There has never been a time when there was a more dysfunctional relation between the American administration and American business. Unfortunately this isn’t about to change.
The bold action needed on taxes, regulation, budget cuts, trade and entitlement reform is nowhere to be found. Every successful venture, including running a country, starts with a vision. Our country has no vision and Obama is incapable to provide one.
The vast majority of American businesses and entrepreneurs have already begun looking past 2012 for our recovery to begin. This should not be a surprise. What is a surprise, of tectonic electoral proportions is the unions seem to be also looking past Obama. This shift would make an Obama re-election mathematically impossible. Without strong, passionate union support to balance out the Tea Party, Obama cannot win the Midwest and without the Midwest, Obama cannot win a second term.

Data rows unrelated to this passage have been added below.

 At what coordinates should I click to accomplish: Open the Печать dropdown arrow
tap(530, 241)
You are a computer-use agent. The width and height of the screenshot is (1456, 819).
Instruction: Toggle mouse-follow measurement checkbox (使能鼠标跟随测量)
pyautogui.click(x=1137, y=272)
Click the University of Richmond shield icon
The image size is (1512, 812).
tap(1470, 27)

The one true problem this nation faces is a lack of confidence. With confidence restored everything else is manageable. We lost our confidence in the last 18 months of the Carter administration. We were being held hostage literally by Iran and figuratively by an incompetent administration.
Today, America is once again depraved of leadership and Obama won’t — or can’t — make the tough decisions to turn this nation around. All the talk of a “hard pivot” towards jobs nearly three years into this presidency impresses no one, not even the unions.
Don’t be surprised if in 2012, union members are back on the phones, posting fliers and raising millions of dollars; but this time for a candidate other than Obama.
It is time for us all to look past our current malaise towards the re-emergence of a strong, vibrant and prosperous America.
Just as in 1979, we were rescued by 1980; in 2012 we will be back on our feet again.